No, no, no, She's Mine

 


Christina was easy to love, and all of you who have experienced that feeling for her can agree with me.  She was made up of that special suspended sauce... maybe that's why heaven called on her early. I have my complaint with that because for me our time together was not enough; I wanted her to stay with me.

In the summer of 1998, Christina and I had been living together for almost three years in an apartment that we were renting in Burnaby, near Simon Fraser University (SFU) where she was working as a Co-op Coordinator.  I remember the year clearly because it was my last year working as a chemist.  

At the time, I was working for a startup research company based at the Vancouver General Hospital.  The company was not doing well, did not have a clear development path, and it was certain that it would not survive the next round of financing.  To contribute to my new family I had to look elsewhere and was sending my resume to many pharmaceutical companies, mainly in Ontario and Quebec.  For that reason, if I was the first to arrive home the first thing I would do was to check the answering machine hoping to hear "the message".  To my disappointment most of the time there was nothing, or the messages were from Christina's extended family.  If Christina would arrive home before me then I would ask her with the same result: nothing.

One evening I arrived home before Christina to a bizarre and intriguing message:

"Christina, this is Nagel, I am in town for the weekend, I have been working on my Ph. D in California.  I heard that you got married...  congratulations!  I am staying with my mom near Metrotown.  Call me if you have a chance.  I can be reached at 555-1234.  Call me! Bye".

▶ _Extracted material_

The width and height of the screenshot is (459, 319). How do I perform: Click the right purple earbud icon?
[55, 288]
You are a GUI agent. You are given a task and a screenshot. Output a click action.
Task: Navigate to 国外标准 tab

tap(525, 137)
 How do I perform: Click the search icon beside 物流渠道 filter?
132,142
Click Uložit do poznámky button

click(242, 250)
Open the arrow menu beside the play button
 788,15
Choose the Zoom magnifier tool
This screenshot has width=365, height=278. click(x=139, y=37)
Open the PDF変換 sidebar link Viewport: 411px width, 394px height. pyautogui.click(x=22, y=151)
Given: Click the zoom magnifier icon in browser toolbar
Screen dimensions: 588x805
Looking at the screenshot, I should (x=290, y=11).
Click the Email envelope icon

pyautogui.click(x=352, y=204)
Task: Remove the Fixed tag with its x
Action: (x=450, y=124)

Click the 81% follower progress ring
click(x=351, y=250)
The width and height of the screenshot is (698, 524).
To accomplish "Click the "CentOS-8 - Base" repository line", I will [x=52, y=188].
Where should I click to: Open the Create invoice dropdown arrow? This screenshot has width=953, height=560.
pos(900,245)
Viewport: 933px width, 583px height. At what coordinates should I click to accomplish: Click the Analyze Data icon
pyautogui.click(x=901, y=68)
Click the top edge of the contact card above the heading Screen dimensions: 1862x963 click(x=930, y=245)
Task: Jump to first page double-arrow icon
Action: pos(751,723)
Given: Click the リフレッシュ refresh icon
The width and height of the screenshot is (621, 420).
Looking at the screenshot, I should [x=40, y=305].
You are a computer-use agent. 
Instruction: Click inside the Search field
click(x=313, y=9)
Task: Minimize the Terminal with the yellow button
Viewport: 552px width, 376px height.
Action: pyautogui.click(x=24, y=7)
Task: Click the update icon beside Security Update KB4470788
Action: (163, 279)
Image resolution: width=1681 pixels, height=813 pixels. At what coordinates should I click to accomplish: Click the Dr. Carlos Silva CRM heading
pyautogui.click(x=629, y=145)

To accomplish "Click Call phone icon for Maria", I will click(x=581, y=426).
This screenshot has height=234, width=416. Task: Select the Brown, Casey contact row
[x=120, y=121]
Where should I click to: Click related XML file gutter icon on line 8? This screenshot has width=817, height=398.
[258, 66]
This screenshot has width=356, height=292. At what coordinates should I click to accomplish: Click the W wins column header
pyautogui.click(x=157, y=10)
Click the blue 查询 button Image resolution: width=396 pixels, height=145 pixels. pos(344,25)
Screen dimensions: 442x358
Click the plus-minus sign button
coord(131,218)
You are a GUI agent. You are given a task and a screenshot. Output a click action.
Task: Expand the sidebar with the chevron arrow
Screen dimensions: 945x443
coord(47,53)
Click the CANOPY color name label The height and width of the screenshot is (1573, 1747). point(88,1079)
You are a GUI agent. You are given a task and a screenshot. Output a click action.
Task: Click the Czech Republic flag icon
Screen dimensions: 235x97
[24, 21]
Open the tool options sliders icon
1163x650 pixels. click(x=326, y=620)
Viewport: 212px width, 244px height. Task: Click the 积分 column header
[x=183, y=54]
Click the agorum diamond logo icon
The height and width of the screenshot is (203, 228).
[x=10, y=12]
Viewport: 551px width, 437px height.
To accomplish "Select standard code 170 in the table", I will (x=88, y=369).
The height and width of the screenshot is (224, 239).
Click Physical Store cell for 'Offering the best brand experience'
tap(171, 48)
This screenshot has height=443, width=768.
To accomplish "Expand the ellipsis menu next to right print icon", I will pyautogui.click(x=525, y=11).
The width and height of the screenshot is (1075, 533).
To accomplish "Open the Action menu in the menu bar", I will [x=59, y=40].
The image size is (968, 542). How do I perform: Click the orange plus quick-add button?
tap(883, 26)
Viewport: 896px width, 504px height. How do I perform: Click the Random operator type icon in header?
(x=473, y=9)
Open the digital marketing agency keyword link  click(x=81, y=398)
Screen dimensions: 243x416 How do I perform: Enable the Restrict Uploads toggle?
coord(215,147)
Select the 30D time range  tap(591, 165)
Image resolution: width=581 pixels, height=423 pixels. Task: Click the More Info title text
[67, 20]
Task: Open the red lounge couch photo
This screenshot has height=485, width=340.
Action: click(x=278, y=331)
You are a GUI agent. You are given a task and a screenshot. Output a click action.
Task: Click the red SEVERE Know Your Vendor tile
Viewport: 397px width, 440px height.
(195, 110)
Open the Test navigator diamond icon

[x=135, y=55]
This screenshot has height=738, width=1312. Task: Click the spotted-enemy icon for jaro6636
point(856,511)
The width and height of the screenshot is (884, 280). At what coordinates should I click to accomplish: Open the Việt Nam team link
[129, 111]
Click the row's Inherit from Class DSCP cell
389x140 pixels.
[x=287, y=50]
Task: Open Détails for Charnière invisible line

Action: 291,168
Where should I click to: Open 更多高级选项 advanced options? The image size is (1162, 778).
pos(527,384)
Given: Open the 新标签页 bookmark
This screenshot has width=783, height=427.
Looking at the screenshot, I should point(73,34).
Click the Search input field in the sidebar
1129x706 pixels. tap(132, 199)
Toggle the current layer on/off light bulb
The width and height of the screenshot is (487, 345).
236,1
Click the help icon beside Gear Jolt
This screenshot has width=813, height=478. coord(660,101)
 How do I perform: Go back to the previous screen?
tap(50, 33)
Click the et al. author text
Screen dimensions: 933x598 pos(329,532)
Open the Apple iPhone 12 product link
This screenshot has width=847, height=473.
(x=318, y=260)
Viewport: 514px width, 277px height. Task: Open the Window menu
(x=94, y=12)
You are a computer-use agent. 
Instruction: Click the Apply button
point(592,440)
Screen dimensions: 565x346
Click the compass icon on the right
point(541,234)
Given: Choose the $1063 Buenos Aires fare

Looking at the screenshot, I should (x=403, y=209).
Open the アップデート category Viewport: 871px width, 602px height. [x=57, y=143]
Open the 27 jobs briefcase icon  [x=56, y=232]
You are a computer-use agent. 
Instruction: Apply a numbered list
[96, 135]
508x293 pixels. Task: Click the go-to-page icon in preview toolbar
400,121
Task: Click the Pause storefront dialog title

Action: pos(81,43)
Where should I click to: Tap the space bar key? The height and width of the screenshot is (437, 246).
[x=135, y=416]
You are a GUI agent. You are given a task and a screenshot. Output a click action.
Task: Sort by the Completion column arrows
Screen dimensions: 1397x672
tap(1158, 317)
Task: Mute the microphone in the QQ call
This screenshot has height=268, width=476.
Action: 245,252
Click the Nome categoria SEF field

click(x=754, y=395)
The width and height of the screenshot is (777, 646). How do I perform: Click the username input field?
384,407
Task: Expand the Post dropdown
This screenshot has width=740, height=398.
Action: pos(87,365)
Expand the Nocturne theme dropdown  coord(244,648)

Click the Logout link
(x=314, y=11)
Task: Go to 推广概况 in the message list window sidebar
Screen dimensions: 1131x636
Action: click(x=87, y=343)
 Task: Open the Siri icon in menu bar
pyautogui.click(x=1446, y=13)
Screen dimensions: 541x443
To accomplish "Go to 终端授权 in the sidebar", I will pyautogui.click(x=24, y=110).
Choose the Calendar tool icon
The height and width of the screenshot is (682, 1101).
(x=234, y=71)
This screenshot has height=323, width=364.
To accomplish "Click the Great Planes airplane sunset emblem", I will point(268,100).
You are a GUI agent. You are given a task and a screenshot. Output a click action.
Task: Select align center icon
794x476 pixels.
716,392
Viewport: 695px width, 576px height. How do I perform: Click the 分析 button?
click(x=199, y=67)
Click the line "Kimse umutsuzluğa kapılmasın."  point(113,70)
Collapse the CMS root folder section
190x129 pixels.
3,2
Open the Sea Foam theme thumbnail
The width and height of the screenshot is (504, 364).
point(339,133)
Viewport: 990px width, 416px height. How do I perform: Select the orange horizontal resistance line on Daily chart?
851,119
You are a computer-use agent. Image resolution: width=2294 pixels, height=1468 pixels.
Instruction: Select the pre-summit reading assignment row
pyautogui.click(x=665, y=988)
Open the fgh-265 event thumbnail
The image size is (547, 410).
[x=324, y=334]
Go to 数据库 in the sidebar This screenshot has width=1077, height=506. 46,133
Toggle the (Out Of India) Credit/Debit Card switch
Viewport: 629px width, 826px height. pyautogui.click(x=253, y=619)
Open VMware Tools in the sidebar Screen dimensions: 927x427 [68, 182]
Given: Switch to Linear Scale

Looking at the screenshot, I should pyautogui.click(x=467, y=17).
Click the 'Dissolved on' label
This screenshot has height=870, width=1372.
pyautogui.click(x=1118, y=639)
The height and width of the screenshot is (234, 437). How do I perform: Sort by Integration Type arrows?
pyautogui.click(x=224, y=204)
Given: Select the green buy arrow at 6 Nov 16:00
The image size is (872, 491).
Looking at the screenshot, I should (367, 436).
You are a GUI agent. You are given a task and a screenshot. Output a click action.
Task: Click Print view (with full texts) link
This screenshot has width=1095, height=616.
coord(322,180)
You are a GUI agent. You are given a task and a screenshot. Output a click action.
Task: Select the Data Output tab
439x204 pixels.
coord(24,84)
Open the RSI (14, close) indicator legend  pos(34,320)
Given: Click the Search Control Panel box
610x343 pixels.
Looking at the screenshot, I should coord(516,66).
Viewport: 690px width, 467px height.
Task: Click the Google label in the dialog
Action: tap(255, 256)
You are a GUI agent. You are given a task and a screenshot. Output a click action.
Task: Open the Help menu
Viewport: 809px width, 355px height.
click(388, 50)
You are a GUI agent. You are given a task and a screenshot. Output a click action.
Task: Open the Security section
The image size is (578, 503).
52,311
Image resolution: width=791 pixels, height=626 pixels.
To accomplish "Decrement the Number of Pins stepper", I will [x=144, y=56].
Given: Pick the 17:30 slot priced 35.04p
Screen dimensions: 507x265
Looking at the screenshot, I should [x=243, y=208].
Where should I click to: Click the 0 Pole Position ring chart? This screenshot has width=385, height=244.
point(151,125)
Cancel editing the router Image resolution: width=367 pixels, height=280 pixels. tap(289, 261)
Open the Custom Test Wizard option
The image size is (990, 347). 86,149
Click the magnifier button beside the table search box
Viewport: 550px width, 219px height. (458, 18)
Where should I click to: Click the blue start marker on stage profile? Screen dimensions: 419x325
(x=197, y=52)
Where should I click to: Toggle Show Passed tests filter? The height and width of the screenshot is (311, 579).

▶ _What the exercise asks_
Using the text about Christina, say whether each statement below agrees with it, answering yes or no and quoting the words of the text that decide it.
1. By the summer of 1998, the narrator and Christina had lived together for almost three years.
2. The startup research company where the narrator worked was based at Simon Fraser University.
3. The caller who left the message said he was staying with his mom near Metrotown.

▶ _Response box_
1. Yes: "Christina and I had been living together for almost three years"
2. No: "a startup research company based at the Vancouver General Hospital"
3. Yes: "I am staying with my mom near Metrotown."